第116話「冒頭一文に関しては夏目漱石『文学論』より引用」

 余が英国に留学を命ぜられたるは明治三十三年にて余が第五高等学校教授たるの時なり。

 夏目金之助は倫敦ロンドンの町でノイローゼになっていた。

 金之助は日本人(一般人が想定するアジアの黄色い人種を指す言葉。コンプレックスが強い)よりもずっと英国人の容姿が優れていることに落ち込んでおり、往来に向こうから背の低い妙な汚い奴が来たと思えば、自分の姿の鏡に映したものであることに絶望していた。おまけに倫敦は空気が汚くスモッグが漂っており、金之助は英国紳士の間にあって狼群に伍する一匹のむく犬の如く、あわれなる生活を営んでいた。

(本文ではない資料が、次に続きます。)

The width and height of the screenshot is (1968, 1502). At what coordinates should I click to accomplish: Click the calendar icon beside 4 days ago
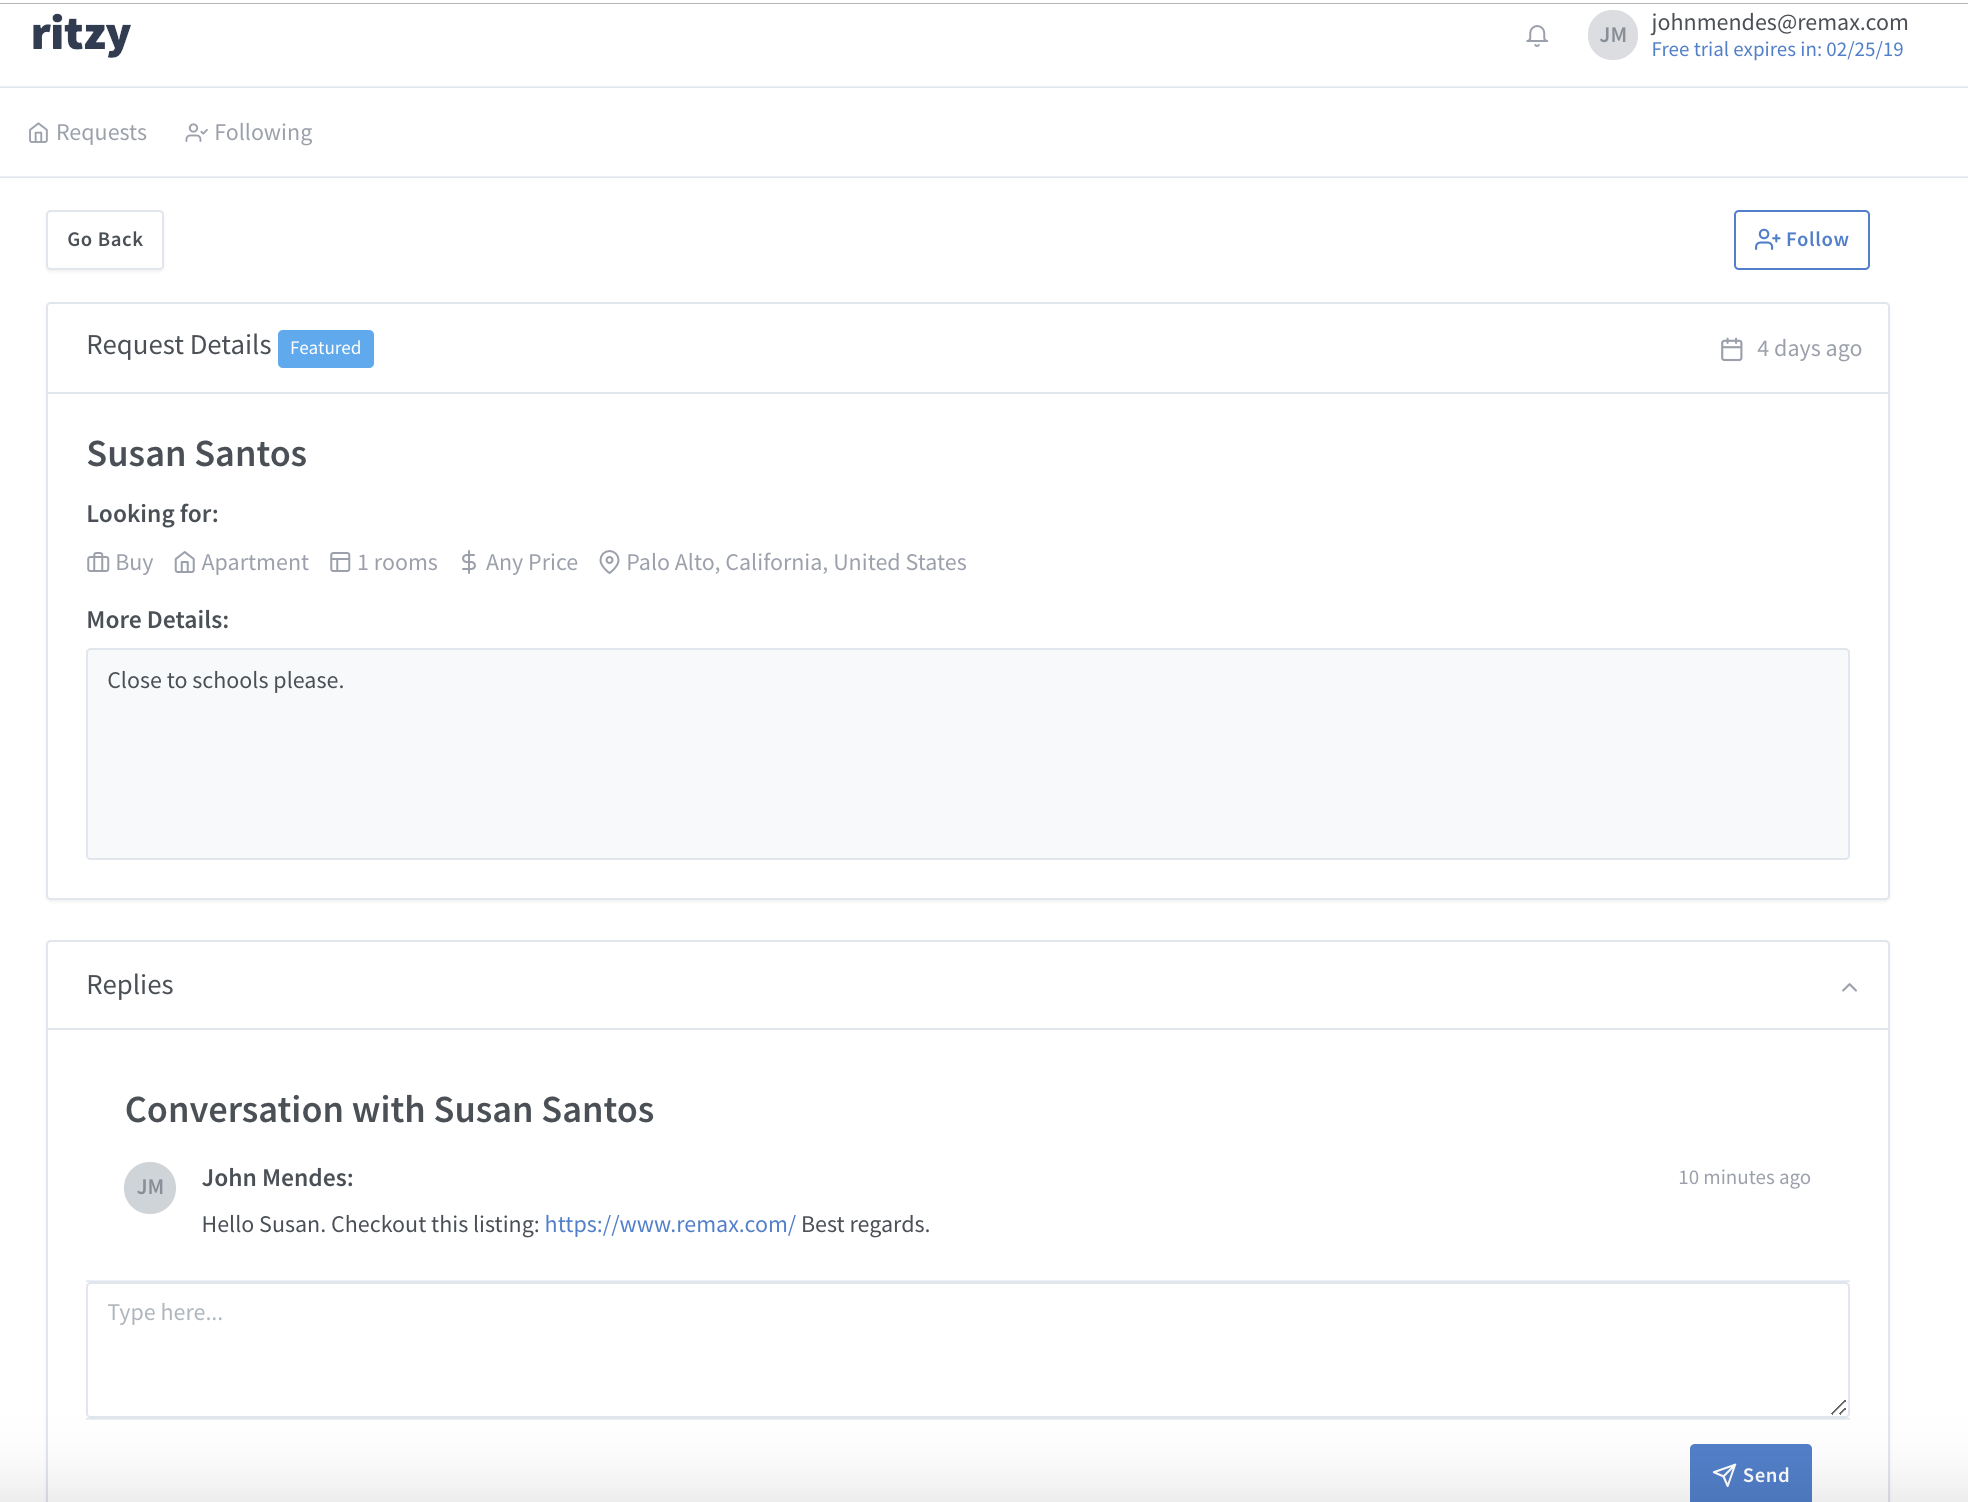click(x=1732, y=349)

 だがいきなり長いレールガンをもった女子高生がやってきて、とにかくすごい自信に満ちた様子で倫敦の街に盛んにレールガンを放っている様子を目撃した。

 金之助は日本人の女学生が英国で堂々とした態度を取れていることに感動し、帰国後に「我輩ハ女学生デアル」を執筆した。


 ○夏目漱石なつめそうせき


 日本を代表する小説家。代表作に「我輩ハ猫デアル」「草枕」「坊っちゃん」「こころ」「明暗」など。明治三十三年から明治三十五年にかけてイギリス留学をしているが、帰国後に執筆した「文学論」の序文では「倫敦に住み暮らしたる二年は尤も不愉快の二年なり」と語るなど、その生活は惨憺たるものであった。

 多くの門下生を育てたことでも知られており、芥川龍之介、内田百聞などもその一人である。